__MATERIAL PROVIDED__.
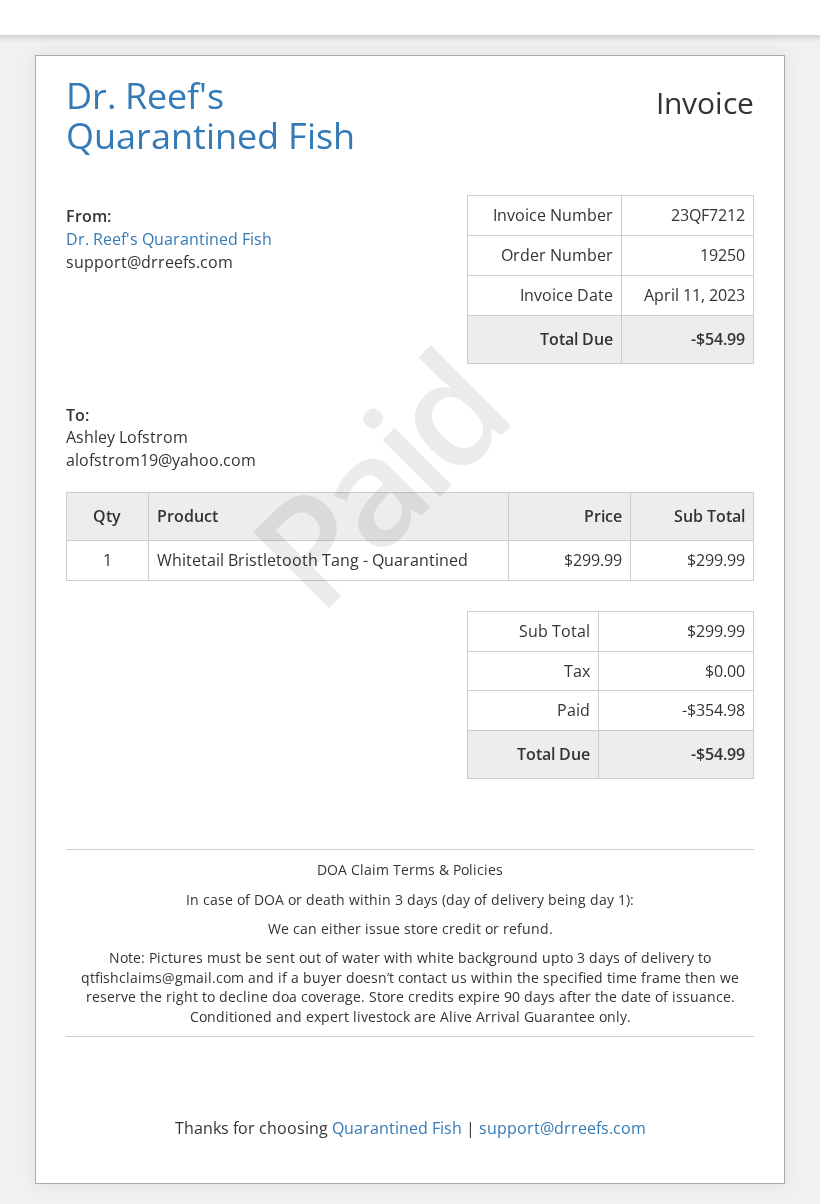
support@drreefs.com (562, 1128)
==
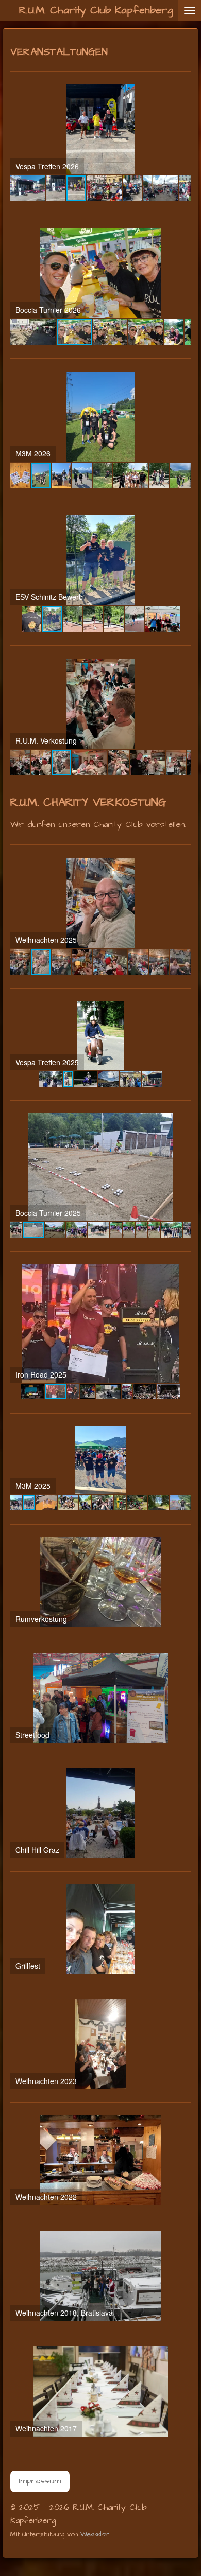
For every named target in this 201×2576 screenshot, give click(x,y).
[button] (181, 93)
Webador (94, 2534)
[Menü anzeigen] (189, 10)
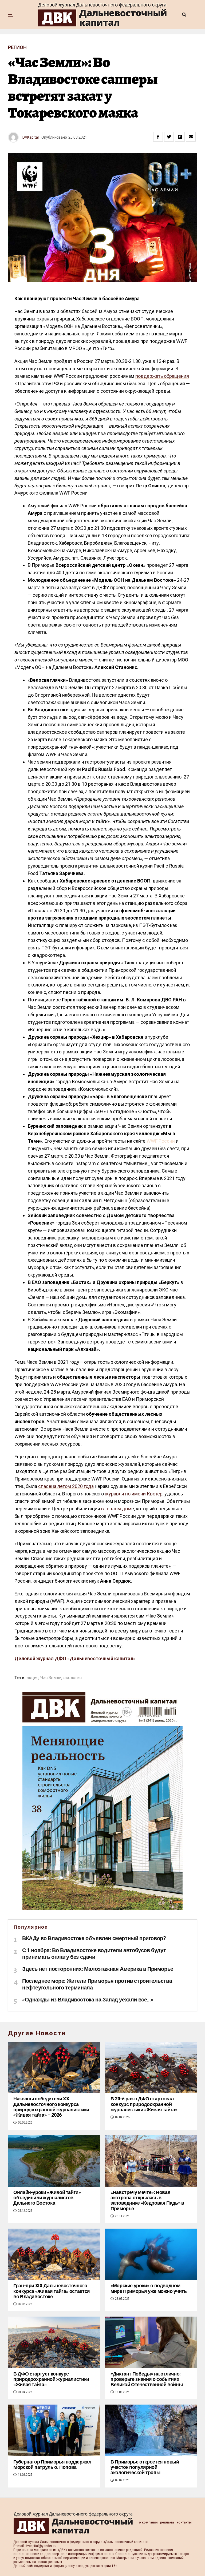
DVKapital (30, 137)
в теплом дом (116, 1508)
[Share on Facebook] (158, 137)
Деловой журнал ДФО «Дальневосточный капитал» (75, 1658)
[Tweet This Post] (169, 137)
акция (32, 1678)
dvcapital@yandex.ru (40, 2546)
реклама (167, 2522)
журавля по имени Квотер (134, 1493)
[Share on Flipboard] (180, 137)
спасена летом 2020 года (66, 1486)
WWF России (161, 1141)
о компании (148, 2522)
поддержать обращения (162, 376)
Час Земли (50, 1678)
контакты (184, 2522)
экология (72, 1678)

__TASK GOAL__.
Copy, exactly and only, the lines above that begin with the one containing "поддержать обращения (162, 376)" and finish with the one containing "экология (72, 1678)".

__SOLUTION__.
поддержать обращения (162, 376)
Час Земли (50, 1678)
контакты (184, 2522)
экология (72, 1678)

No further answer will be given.